Exercise instructions: Among the entries below, only the lines starting at the one with "[ACCEO Pau] (404, 620)" and ending at the one with "Kejanggalan Surat Bukti", both included, are to be printed exactly.

Stored items from a collection
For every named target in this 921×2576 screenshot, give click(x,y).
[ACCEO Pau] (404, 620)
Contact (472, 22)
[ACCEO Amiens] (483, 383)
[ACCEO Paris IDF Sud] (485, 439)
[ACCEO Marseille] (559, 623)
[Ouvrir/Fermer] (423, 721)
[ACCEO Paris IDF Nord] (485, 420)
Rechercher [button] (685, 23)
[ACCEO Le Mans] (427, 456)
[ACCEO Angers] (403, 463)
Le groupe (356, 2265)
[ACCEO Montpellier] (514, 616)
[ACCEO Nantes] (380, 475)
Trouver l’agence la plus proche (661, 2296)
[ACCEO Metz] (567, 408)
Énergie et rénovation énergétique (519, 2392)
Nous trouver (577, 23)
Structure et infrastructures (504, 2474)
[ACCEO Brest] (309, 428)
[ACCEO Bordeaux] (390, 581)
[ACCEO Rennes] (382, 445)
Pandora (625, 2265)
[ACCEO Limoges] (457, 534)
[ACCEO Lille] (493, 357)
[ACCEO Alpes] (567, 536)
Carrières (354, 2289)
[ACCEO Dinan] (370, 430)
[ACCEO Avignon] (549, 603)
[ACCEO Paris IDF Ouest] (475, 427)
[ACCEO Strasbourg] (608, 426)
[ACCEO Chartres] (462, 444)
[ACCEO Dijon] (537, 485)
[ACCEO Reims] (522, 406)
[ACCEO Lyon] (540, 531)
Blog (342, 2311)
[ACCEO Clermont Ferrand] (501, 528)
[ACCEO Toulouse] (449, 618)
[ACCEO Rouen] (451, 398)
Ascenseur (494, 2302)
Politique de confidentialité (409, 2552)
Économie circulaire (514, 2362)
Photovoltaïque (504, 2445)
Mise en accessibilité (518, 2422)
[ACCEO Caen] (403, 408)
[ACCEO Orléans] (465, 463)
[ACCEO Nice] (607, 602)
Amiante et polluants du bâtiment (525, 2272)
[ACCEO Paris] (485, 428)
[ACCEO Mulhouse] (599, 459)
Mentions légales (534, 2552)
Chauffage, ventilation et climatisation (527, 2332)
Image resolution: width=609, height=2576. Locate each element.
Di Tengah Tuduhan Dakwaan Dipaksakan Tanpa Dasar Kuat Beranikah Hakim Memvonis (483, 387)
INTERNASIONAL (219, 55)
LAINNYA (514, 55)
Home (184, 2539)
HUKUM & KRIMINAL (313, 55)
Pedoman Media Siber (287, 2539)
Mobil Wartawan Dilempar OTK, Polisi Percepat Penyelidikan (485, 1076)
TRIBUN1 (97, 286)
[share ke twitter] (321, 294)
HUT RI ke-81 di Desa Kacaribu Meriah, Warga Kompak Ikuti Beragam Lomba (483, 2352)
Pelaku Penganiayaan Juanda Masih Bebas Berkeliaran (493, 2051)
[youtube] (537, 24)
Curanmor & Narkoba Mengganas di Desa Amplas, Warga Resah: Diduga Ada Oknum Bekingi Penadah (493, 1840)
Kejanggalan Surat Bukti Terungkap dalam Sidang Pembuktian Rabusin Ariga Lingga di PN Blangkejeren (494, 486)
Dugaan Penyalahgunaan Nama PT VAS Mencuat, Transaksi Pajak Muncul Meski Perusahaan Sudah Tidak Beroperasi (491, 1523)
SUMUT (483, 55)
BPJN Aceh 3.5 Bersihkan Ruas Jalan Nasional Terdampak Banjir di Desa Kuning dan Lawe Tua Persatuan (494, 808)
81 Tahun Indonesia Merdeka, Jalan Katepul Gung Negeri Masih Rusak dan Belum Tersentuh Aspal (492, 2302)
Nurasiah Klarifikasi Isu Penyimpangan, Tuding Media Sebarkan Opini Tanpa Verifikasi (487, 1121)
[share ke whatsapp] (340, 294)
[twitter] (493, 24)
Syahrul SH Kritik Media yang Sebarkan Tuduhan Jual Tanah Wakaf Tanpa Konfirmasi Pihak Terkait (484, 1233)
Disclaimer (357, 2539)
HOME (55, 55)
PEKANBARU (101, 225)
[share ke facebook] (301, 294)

Solved exercise:
[ACCEO Pau] (404, 620)
Contact (472, 22)
[ACCEO Amiens] (483, 383)
[ACCEO Paris IDF Sud] (485, 439)
[ACCEO Marseille] (559, 623)
[Ouvrir/Fermer] (423, 721)
[ACCEO Paris IDF Nord] (485, 420)
Rechercher [button] (685, 23)
[ACCEO Le Mans] (427, 456)
[ACCEO Angers] (403, 463)
Le groupe (356, 2265)
[ACCEO Montpellier] (514, 616)
[ACCEO Nantes] (380, 475)
Trouver l’agence la plus proche (661, 2296)
[ACCEO Metz] (567, 408)
Énergie et rénovation énergétique (519, 2392)
Nous trouver (577, 23)
Structure et infrastructures (504, 2474)
[ACCEO Brest] (309, 428)
[ACCEO Bordeaux] (390, 581)
[ACCEO Rennes] (382, 445)
Pandora (625, 2265)
[ACCEO Limoges] (457, 534)
[ACCEO Lille] (493, 357)
[ACCEO Alpes] (567, 536)
Carrières (354, 2289)
[ACCEO Dinan] (370, 430)
[ACCEO Avignon] (549, 603)
[ACCEO Paris IDF Ouest] (475, 427)
[ACCEO Strasbourg] (608, 426)
[ACCEO Chartres] (462, 444)
[ACCEO Dijon] (537, 485)
[ACCEO Reims] (522, 406)
[ACCEO Lyon] (540, 531)
Blog (342, 2311)
[ACCEO Clermont Ferrand] (501, 528)
[ACCEO Toulouse] (449, 618)
[ACCEO Rouen] (451, 398)
Ascenseur (494, 2302)
Politique de confidentialité (409, 2552)
Économie circulaire (514, 2362)
Photovoltaïque (504, 2445)
Mise en accessibilité (518, 2422)
[ACCEO Caen] (403, 408)
[ACCEO Orléans] (465, 463)
[ACCEO Nice] (607, 602)
Amiante et polluants du bâtiment (525, 2272)
[ACCEO Paris] (485, 428)
[ACCEO Mulhouse] (599, 459)
Mentions légales (534, 2552)
Chauffage, ventilation et climatisation (527, 2332)
Image resolution: width=609, height=2576. Locate each element.
Di Tengah Tuduhan Dakwaan Dipaksakan Tanpa Dasar Kuat Beranikah Hakim Memvonis (483, 387)
INTERNASIONAL (219, 55)
LAINNYA (514, 55)
Home (184, 2539)
HUKUM & KRIMINAL (313, 55)
Pedoman Media Siber (287, 2539)
Mobil Wartawan Dilempar OTK, Polisi Percepat Penyelidikan (485, 1076)
TRIBUN1 (97, 286)
[share ke twitter] (321, 294)
HUT RI ke-81 di Desa Kacaribu Meriah, Warga Kompak Ikuti Beragam Lomba (483, 2352)
Pelaku Penganiayaan Juanda Masih Bebas Berkeliaran (493, 2051)
[youtube] (537, 24)
Curanmor & Narkoba Mengganas di Desa Amplas, Warga Resah: Diduga Ada Oknum Bekingi Penadah (493, 1840)
Kejanggalan Surat Bukti Terungkap dalam Sidang Pembuktian Rabusin Ariga Lingga di PN Blangkejeren (494, 486)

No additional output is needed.